Con la llegada del verano, la preocupación por la seguridad de los hogares en Chile se intensifica, especialmente entre las familias que planean salir de vacaciones. Según la última Encuesta Nacional Urbana de Seguridad Ciudadana, un alarmante 57% de los chilenos teme ser víctima de un delito en el próximo año, lo que refleja un alto nivel de percepción de inseguridad. Además, el Índice Paz Ciudadana 2025 revela que el 35% de los hogares ha experimentado una intrusión o intento de robo en los últimos seis meses, lo que subraya la necesidad de implementar medidas de prevención antes de dejar las casas desocupadas.
Las estadísticas de años anteriores indican que, durante los primeros meses del verano, especialmente en áreas urbanas como la Región Metropolitana, los delitos en viviendas han aumentado en un 21,6% en comparación con el mismo periodo del año anterior, según datos del Sistema Táctico de Operación Policial (STOP) de Carabineros. Este patrón recurrente muestra que las viviendas desocupadas por viajes prolongados son más vulnerables a los robos. Por lo tanto, preparar adecuadamente el hogar antes de salir es crucial para minimizar riesgos y disfrutar de unas vacaciones tranquilas.
Los expertos en seguridad sugieren varias medidas preventivas que pueden ser implementadas fácilmente.

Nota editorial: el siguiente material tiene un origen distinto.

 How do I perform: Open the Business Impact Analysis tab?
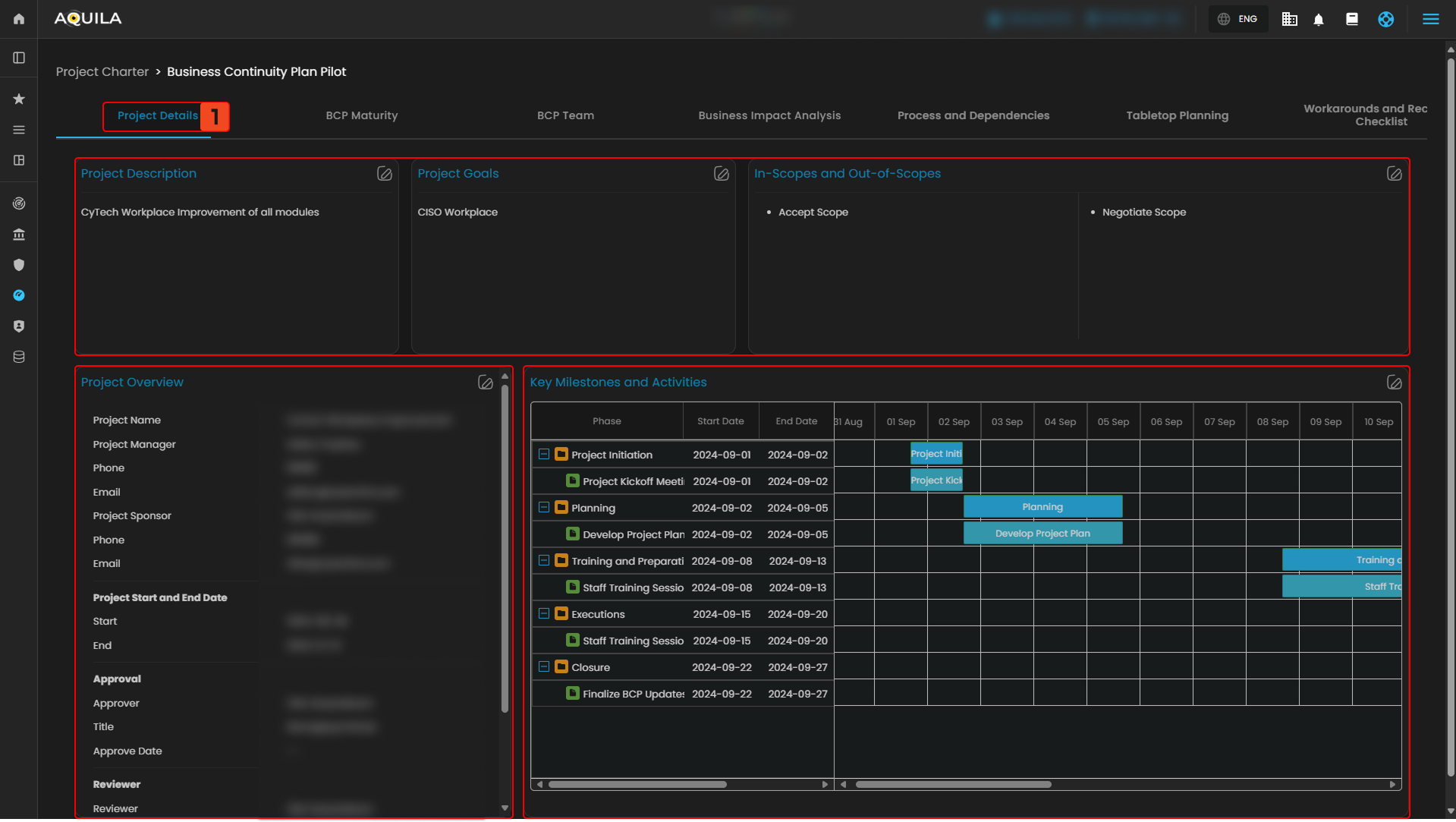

Entre ellas, se recomienda reforzar todos los accesos principales de la vivienda, asegurando que puertas y ventanas estén correctamente cerradas y equipadas con cerraduras resistentes. También se aconseja la instalación de cerrojos adicionales en puntos vulnerables. Otra estrategia efectiva es coordinar con vecinos de confianza o familiares para que revisen la casa periódicamente, recojan correspondencia y simulen presencia al abrir y cerrar persianas en diferentes momentos del día. Esta acción puede disuadir a los delincuentes al reducir las señales de ausencia prolongada.
Además, es fundamental evitar compartir en redes sociales detalles sobre el viaje, ya que publicar fotos o fechas puede alertar a potenciales intrusos sobre la vacante del hogar. Reforzar la iluminación exterior con luces automáticas o sensores de movimiento también es una medida disuasoria que permite detectar acercamientos sospechosos durante la noche.
En un contexto donde los robos a viviendas tienden a aumentar en períodos vacacionales, la protección del hogar debe integrar tanto hábitos cotidianos como soluciones tecnológicas. Las cámaras de seguridad se han vuelto esenciales en esta estrategia. Las cámaras de seguridad wifi, por ejemplo, permiten el monitoreo remoto a través de un teléfono móvil, lo que facilita la vigilancia de los accesos principales de la vivienda, incluso desde la playa o el extranjero. Para casas de veraneo sin acceso a Wi-Fi, las cámaras de seguridad con chip son una alternativa eficaz, ya que utilizan una tarjeta SIM para transmitir imágenes y alertas.
Otra opción popular es la cámara solar 4G, diseñada para exteriores o lugares sin suministro eléctrico estable. Este tipo de cámara combina paneles solares con conectividad celular, lo que permite su funcionamiento autónomo durante largos períodos. La elección entre una cámara de seguridad wifi, una con chip o una solar 4G dependerá del entorno específico a proteger y de la infraestructura disponible.
Al seleccionar una cámara, es importante considerar aspectos técnicos como la calidad de imagen, la visión nocturna y la capacidad de almacenamiento de video. Por ejemplo, una cámara de seguridad wifi con visión nocturna puede registrar actividad en condiciones de baja iluminación, mientras que una cámara solar 4G asegura continuidad operativa sin depender de una fuente de energía fija. Estas tecnologías pueden complementarse con otros sistemas de seguridad, como sensores de puertas y ventanas, alarmas conectadas o iluminación automática con sensores de movimiento, creando un entorno de vigilancia más robusto y efectivo para proteger el hogar durante el verano.